Arminia Bielefeld rutscht trotz eines hart erkämpften Punktgewinns immer tiefer in den Tabellenkeller der 2. Fußball-Bundesliga. Das Team von Trainer Mitch Kniat rettete auf der ausverkauften Alm gegen den 1. FC Nürnberg nach langem Rückstand ein 1:1 (0:1), fiel aber auf den 14. Platz zurück. Am Sonntag kann der Pokalfinalist der vergangenen Saison sogar auf Rang 16 durchgereicht werden.
Der Ex-Nürnberger Tim Handwerker (81.) glich mit einem wuchtigen Freistoß kurz vor Schluss zumindest aus. Die vor allem vor der Pause enttäuschenden Bielefelder müssen nach nur einem Sieg aus den letzten acht Spielen dennoch die direkte Rückkehr in die 3. Liga fürchten.
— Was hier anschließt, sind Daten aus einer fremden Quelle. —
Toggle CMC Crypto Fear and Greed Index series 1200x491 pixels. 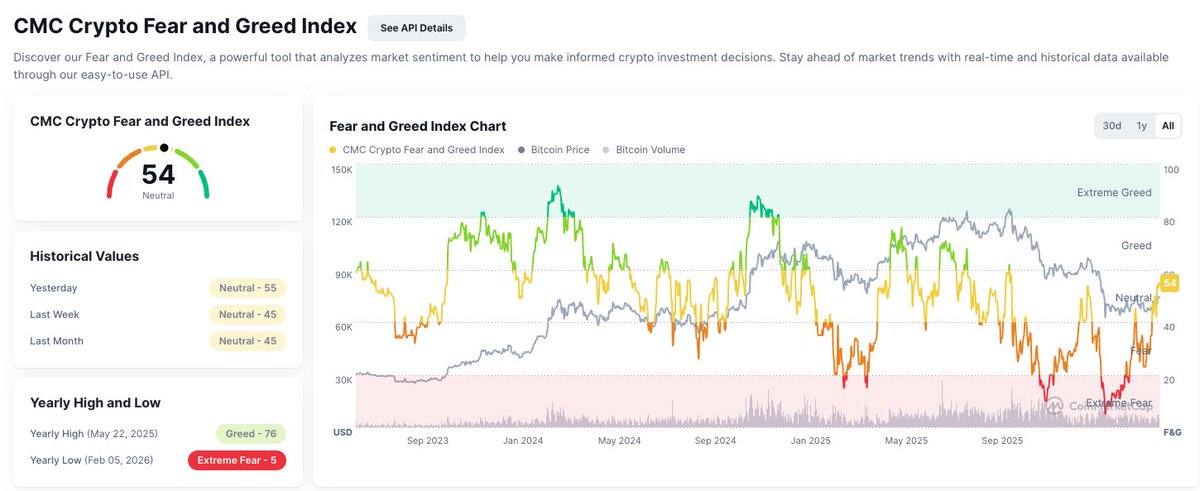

Vor der Pause hatte der Italiener Mohamed Ali Zoma (8.) den FCN mit seinem elften Saisontor in Führung geschossen.
Die Arminia erwischte durchaus einen guten Start - bis Zoma die Gäste mit der ersten Chance in Führung brachte. Der 22-Jährige nutzte einen Tiefschlaf in der DSC-Abwehr, lief alleine aufs Tor zu und traf flach ins linke Eck. Eine Viertelstunde später musste Zoma allerdings verletzt ausgewechselt werden.
Bis zur Pause spielte fast nur noch das Team von Trainer Miroslav Klose, Finn Becker hätte auf 2:0 erhöhen müssen (39.). Nach 45 Minuten gab es Pfiffe der Arminia-Fans, die Wirkung zeigten: Im zweiten Durchgang bestimmte Bielefeld über weite Strecken das Geschehen, wirklich gefährlich wurde es aber nicht. Erst ein Standard brachte den Ausgleich - ausgerechnet durch Handwerker, der von 2019 bis 2024 für Nürnberg gespielt hatte. In der Nachspielzeit vergab Rafael Lubach (90.+1) die große Chance auf den Sieg der Franken.